Órgão se reorganiza para absorver o aprendizado da leitura e da escrita, revela pesquisa da Rede Sarah
Renato Grandelle
A alfabetização exige adaptações do cérebro, e essas mudanças são as mesmas até entre os que só aprendem a ler e escrever quando adultos. As constatações, publicadas esta semana na revista "Science", são fruto de um estudo inédito da Rede Sarah, com o apoio de instituições de Portugal, França e Bélgica.
Cultura causou mudança na organização cerebral
A equipe internacional obteve, pela primeira vez, imagens que retratam o impacto no cérebro do aprendizado da leitura e escrita. Como estes processos existem há relativamente pouco tempo - têm cerca de 5 mil anos -, ainda não influenciaram a evolução genética do órgão.
- O cérebro recicla estruturas antigas para atender às novas demandas culturais - explica Lucia Willadino Braga, pesquisadora do Centro Internacional de Neurociências e presidente da Rede Sarah. - Aprender a ler e escrever provoca uma modificação maciça na s redes neuronais ligadas à visão e à linguagem.

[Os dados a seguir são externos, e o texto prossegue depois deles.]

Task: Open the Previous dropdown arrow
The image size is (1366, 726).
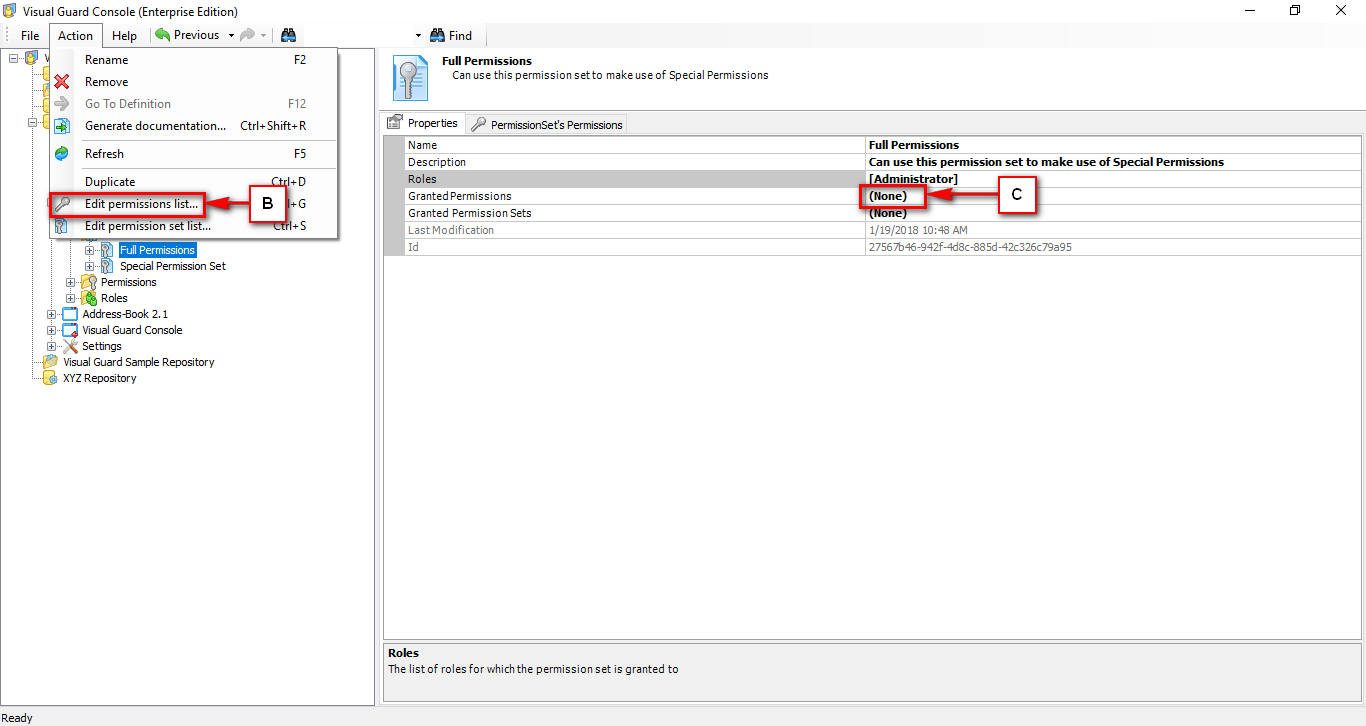Action: (x=232, y=34)
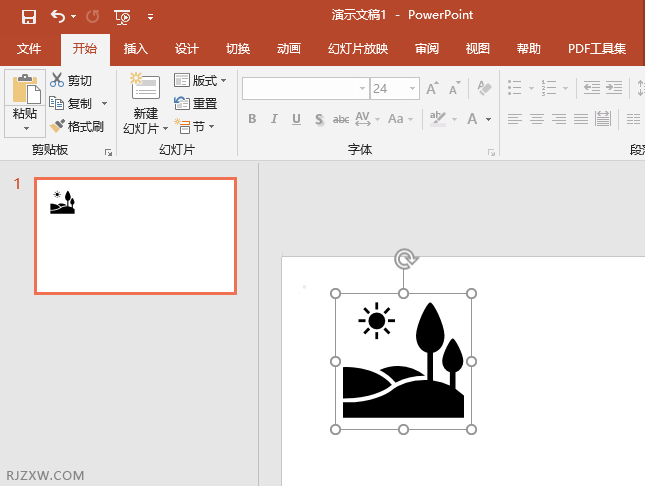Image resolution: width=645 pixels, height=486 pixels.
Task: Start slideshow from beginning via quick access icon
Action: click(x=122, y=16)
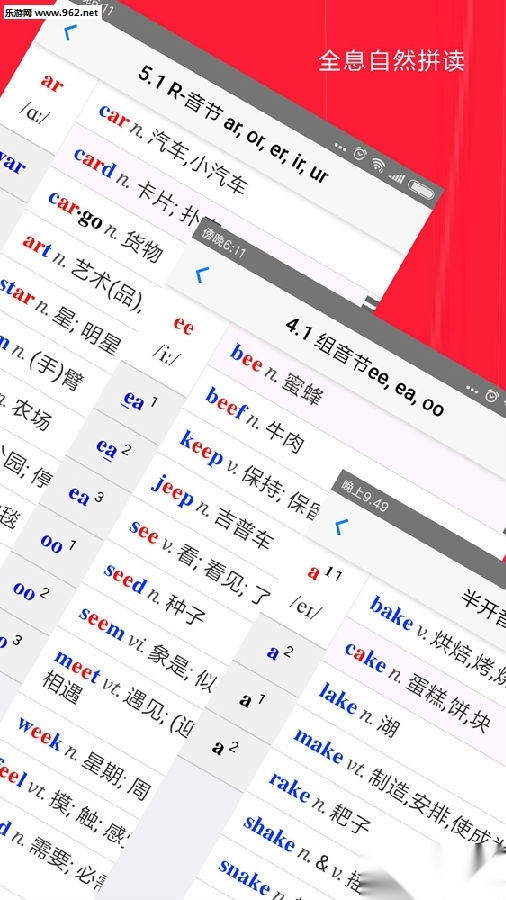Choose the 'oo 2' sound tab
The width and height of the screenshot is (506, 900).
[30, 590]
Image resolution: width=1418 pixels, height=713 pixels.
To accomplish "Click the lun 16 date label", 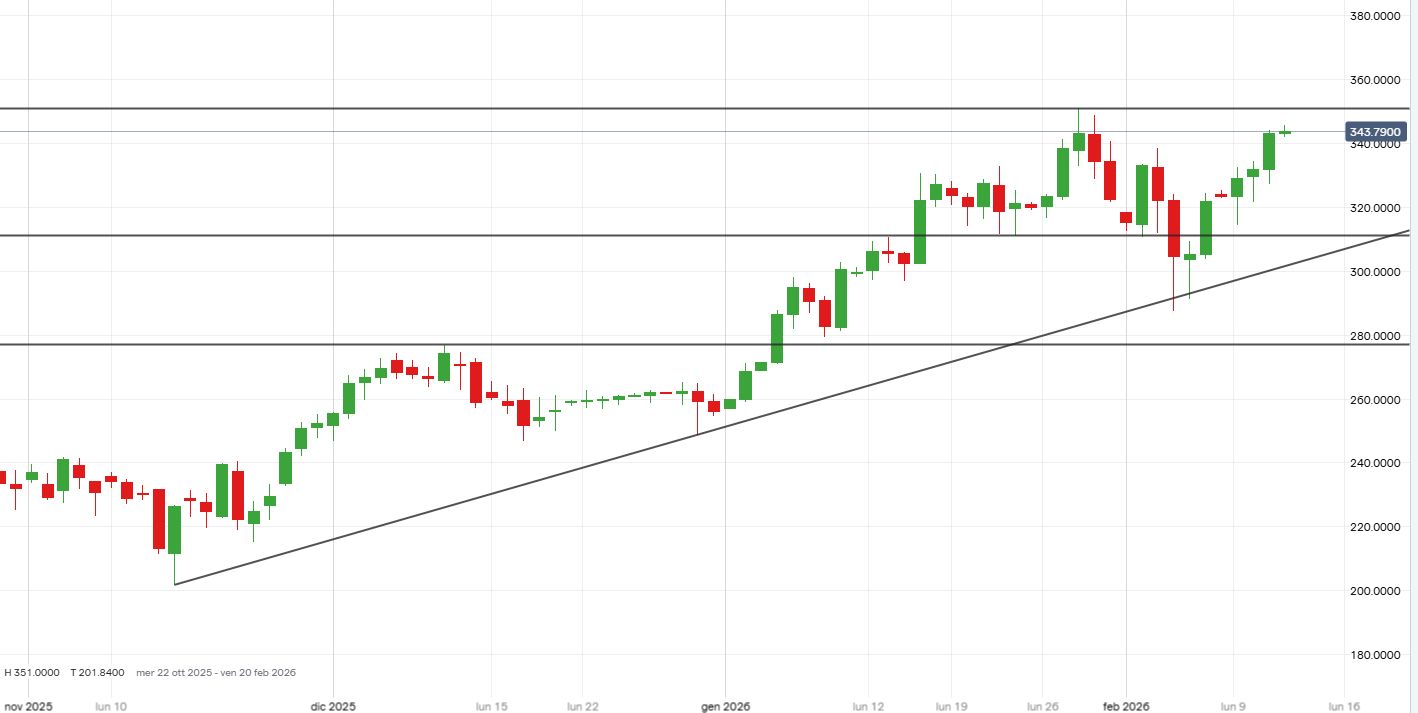I will [1342, 706].
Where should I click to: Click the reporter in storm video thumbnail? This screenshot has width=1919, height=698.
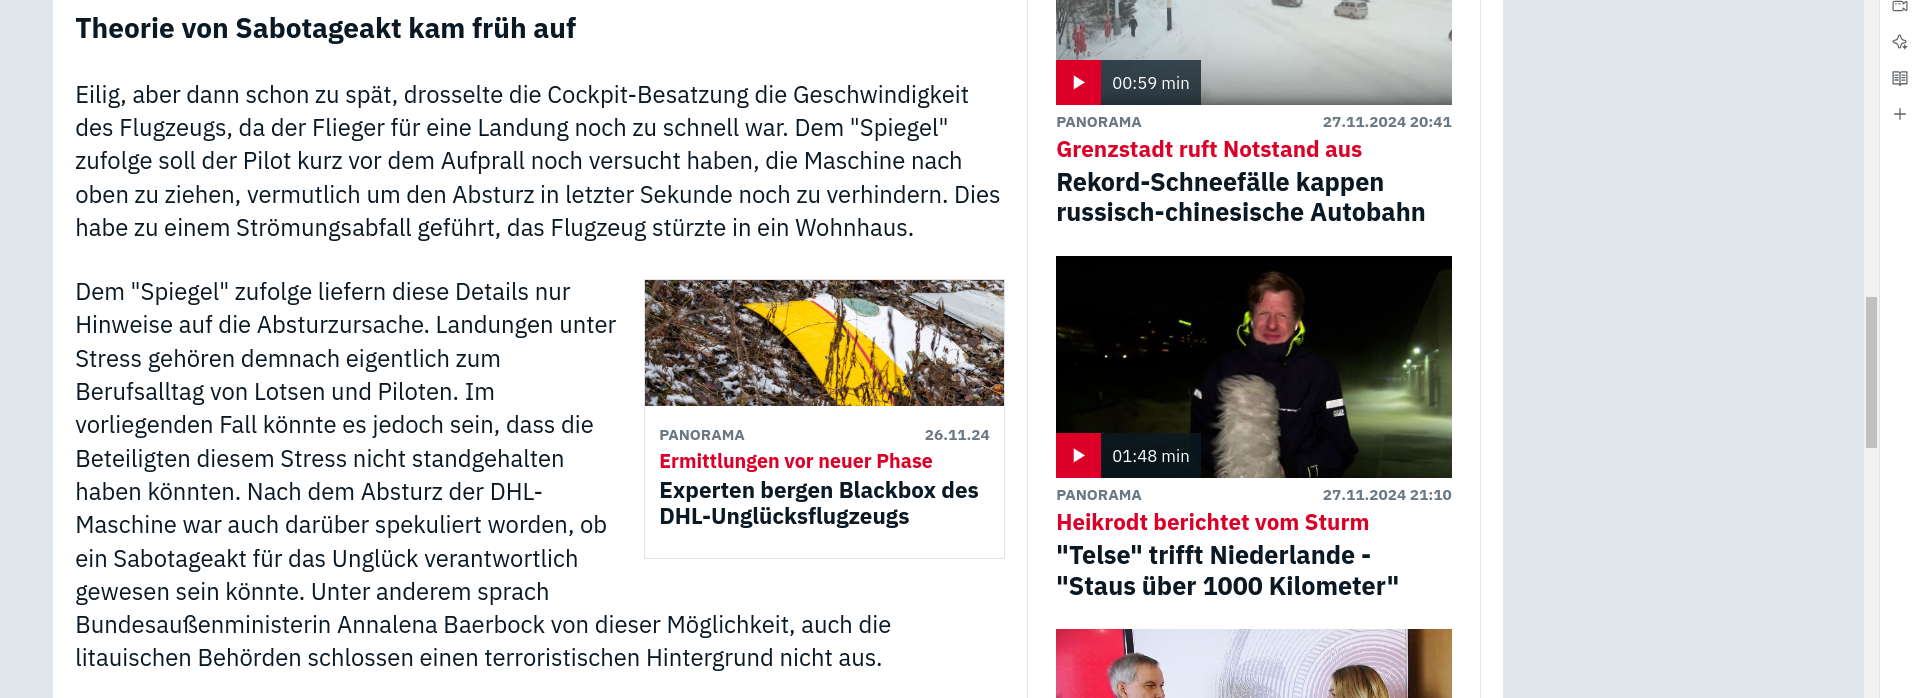tap(1254, 367)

Ocorre, então, uma realocação de recursos - ou seja, uma reciclagem de regiões cerebrais pré-existentes e reservadas a outras funções.
O aprendizado das palavras escritas ocupa uma área do hemisfério esquerdo do cérebro, até então usada para o reconhecimento de objetos e faces. Este tipo de ativação, então, desloca-se levemente para o lado direito do órgão. Ainda não há provas de que a alfabetização diminuiria a capacidade de identificar estas imagens.
Um diferencial do estudo foi a participação de dez voluntários analfabetos. De acordo com Lucia, a análise das funções cerebrais costuma ser realizada quase exclusivamente com pessoas alfabetizadas na primeira infância.
- Além de 31 pessoas que aprenderam a ler ainda crianças, tivemos a oportunidade de estudar o cérebro de voluntários que tiveram outras experiências, como analfabetos e 22 pessoas que só aprenderam a ler na idade adulta - revela a pesquisadora. - Queríamos saber como são os processos de aprendizado entre quem teve essa experiência tardiamente.
Resposta da ressonância magnética: os efeitos da alfabetização são os mesmos em todos, independentemente da época em que ela foi realizada. Os circuitos envolvidos com a leitura não têm, portanto, um período crítico - eles permanecem plásticos durante a vida inteira.
- As redes acionadas são exatamente as mesmas - destaca Lucia. - O que vai diferenciar o cérebro, permitindo, por exemplo, que leia mais palavras em um determinado tempo, é apenas a quantidade de treino. A época em que a pessoa foi alfabetizada não tem qualquer influência sobre esta habilidade.
A educação provoca mudanças maciças nas áreas cerebrais. Aprender a ler aumenta os estímulos visuais - inclusive na área visual primária do córtex, responsável por perceber fatores como cor, profundidade e distância.
O córtex auditivo também é mais "ativado". Quem sabe ler e escrever distingue jogos de linguagem que passam despercebidos pelos analfabetos, como a supressão de fonemas em uma palavra.
Benefícios vão da comunicação à autoestima
Quem sabe escrever amplia os limites do tratamento de linguagem, antes restrito à modalidade auditiva. A conexão entre fala e escrita aumenta a capacidade de comunicação, com benefícios muito maiores do que a ciência pode medir.
- A aquisição da leitura tem uma repercussão muito importante na qualidade de vida, independência, autoestima e cidadania. Esperamos que os resultados de nossa pesquisa estimulem políticas públicas da área de educação voltadas a jovens e adultos. Afinal, o país ainda tem 14 milhões de analfabetos - lembra Lucia.
Mesmo com esse levantamento, um cérebro que não passou por educação formal constitui ainda um território inexplor ado. Não se sabe, por exemplo, como ele aciona a memória, faz cálculos ou toma decisões.